A two-day G8 summit gets under way in Northern Ireland on June 17 with the Syrian conflict expected to be high on the agenda.
Syria will also likely be the focus of talks on the sidelines of the summit between Russian President Vladimir Putin and U.S. President Barack Obama.
The United States last week announced it would arm Syria's rebels after claiming the regime of Bashar al-Assad had used chemical weapons.
On June 17, Russia's Foreign Ministry said Moscow will not permit a no-fly zone to be imposed over Syria. Spokesman Aleksandr Lukashevich said that calls for a no-fly zone showed disrespect for international law.
Lukashevich said Russia did not want a scenario in Syria that would repeat the events in Libya, where a no-fly zone enabled NATO aircraft to help rebels overthrow Muammar Qaddafi.
On June 16, Putin defended his administration's arming of Assad, saying Russia was not breaking international law.
"But if we speak calmly and professionally, then I want to draw your attention to the fact that Russia supplies arms to the legitimate government of Syria in full compliance of international law. We are not breaching any laws. Let me emphasize that: nothing. We call on all our partners to act in the same fashion," Putin said.
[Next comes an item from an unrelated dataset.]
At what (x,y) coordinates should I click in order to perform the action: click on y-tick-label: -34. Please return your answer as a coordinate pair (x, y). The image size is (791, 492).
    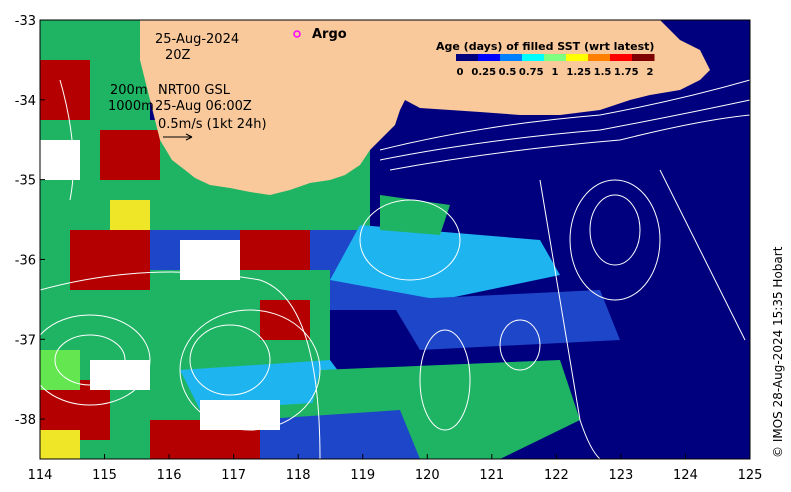
    Looking at the image, I should click on (26, 102).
Putin questioned why the West would want to arm Syrian rebels, who he said ate human organs.
"I believe one does not really need to support the people who not only kill their enemies, but open up their bodies, eat their intestines in front of the public gaze and cameras," Putin said. "Are these the people you want to support? Are they the ones you want to supply with weapons?"
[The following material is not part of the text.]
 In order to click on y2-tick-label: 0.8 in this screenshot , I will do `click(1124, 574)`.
He was speaking after talks in London with British Prime Minister David Cameron, who said it was crucial Assad was removed from power.
"Almost 100,000 people have lost their lives in this war. The daily crimes there plumb new depths in the history of the region," Cameron said alongside Putin at a press conference following their talks. "Every month that passes leaves more dead, and Syria more dangerous to the region and to all of us. We must work together to do everything we can to bring this dreadful conflict to an end."
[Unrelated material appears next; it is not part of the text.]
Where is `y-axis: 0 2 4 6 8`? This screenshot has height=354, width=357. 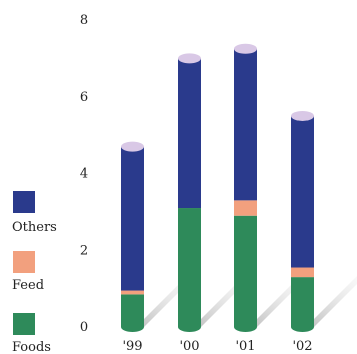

Cameron also said Russia and Britain can overcome their differences on Syria.
Besides Syria, Cameron wants the G8 summit to produce new agreements on tax, trade, and financial transparency.
The G8 summit is also likely to consider the impact of the election of moderate cleric Hassan Rohani as Iran's new president.
Cameron is being joined by Obama, Putin, and the leaders of France, Germany, Italy, Canada, and Japan.